Valley first responders training to save you in EV emergencies
GILBERT, Ariz. (3TV/CBS 5) — If you’re in a crash involving an electric vehicle, it’s likely the response will be different than if you were in a gas-powered vehicle. Now, Valley first responders are getting new training on how to handle emergencies involving EVs.
Joe McLaine, a product safety and systems engineer for General Motors, was on site in Gilbert as first responders from several communities went through GM’s two-day training on things like high voltage disconnect and stabilization, venting, flames, and unswitched energy. For the training, the company used a crash-tested Hummer EV. “What we are showing is that the vehicle’s occupant compartment can be easily accessed with the same techniques, the same procedures that they’re already trained on,” McLaine says.

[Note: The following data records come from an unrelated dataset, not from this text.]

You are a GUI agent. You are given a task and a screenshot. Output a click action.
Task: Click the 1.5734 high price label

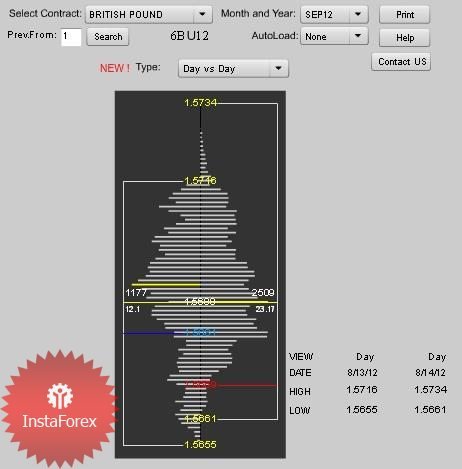point(200,102)
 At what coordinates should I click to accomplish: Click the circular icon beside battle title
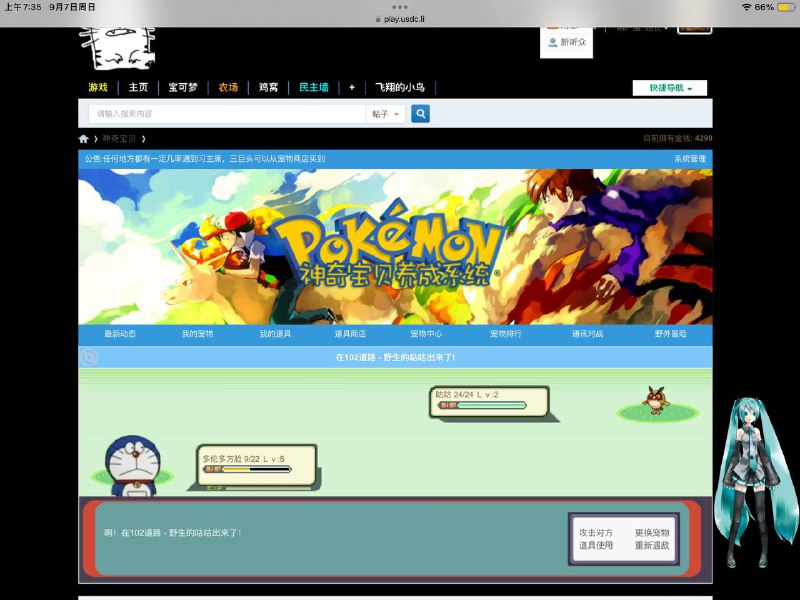point(90,357)
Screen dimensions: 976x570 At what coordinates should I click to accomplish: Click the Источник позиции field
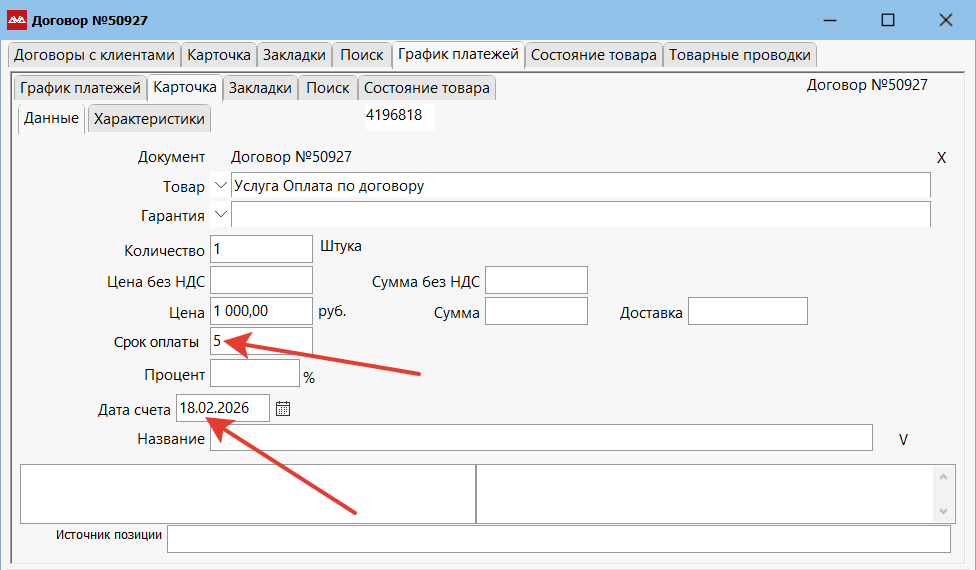coord(558,539)
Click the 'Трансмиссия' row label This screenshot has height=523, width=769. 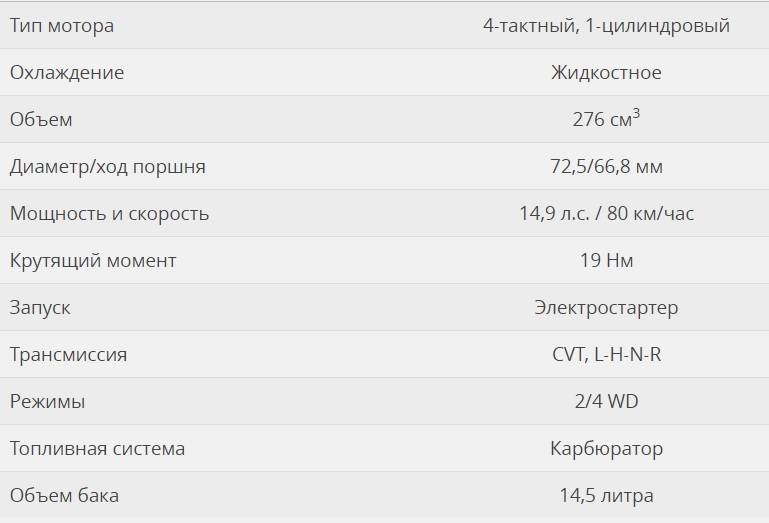click(69, 355)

First responders also learned about dealing with fires in electric vehicles. “Vehicle fires, thermal events that may happen, are only able to be knocked down or dealt with with water. Right now, there is no foam or anything that deals with electrical or lithium ion battery fires,” McLaine explains. “But lithium ion fires, whether it’s a battery pack on a consumer electronic device like a laptop or a cell phone or an EV, have the same properties. They burn hot, and they can burn for a while.”
The U.S. Fire Administration has acknowledged the challenges with EV battery fires, noting they can be very time and resource intensive for responders. “The hazards, I wouldn’t say, are any more dangerous. They’re just different,” Captain Brent Bandura of the Gilbert Fire Department says. “A gallon of gasoline versus a battery — it’s just stored chemical energy. But how they react is going to be different, and how we mitigate the emergency is going to be different. In the past, it was very easy for us. We put water on the fire. Very easy to understand when I first became a firefighter. Now we have to understand the chemistry behind the batteries themselves.”
As more electric vehicles roll out, the training becomes even more critical. “It has allowed us to properly respond to the few incidents we’ve had, but we know that those incidents are going to grow over time,” Bandura says.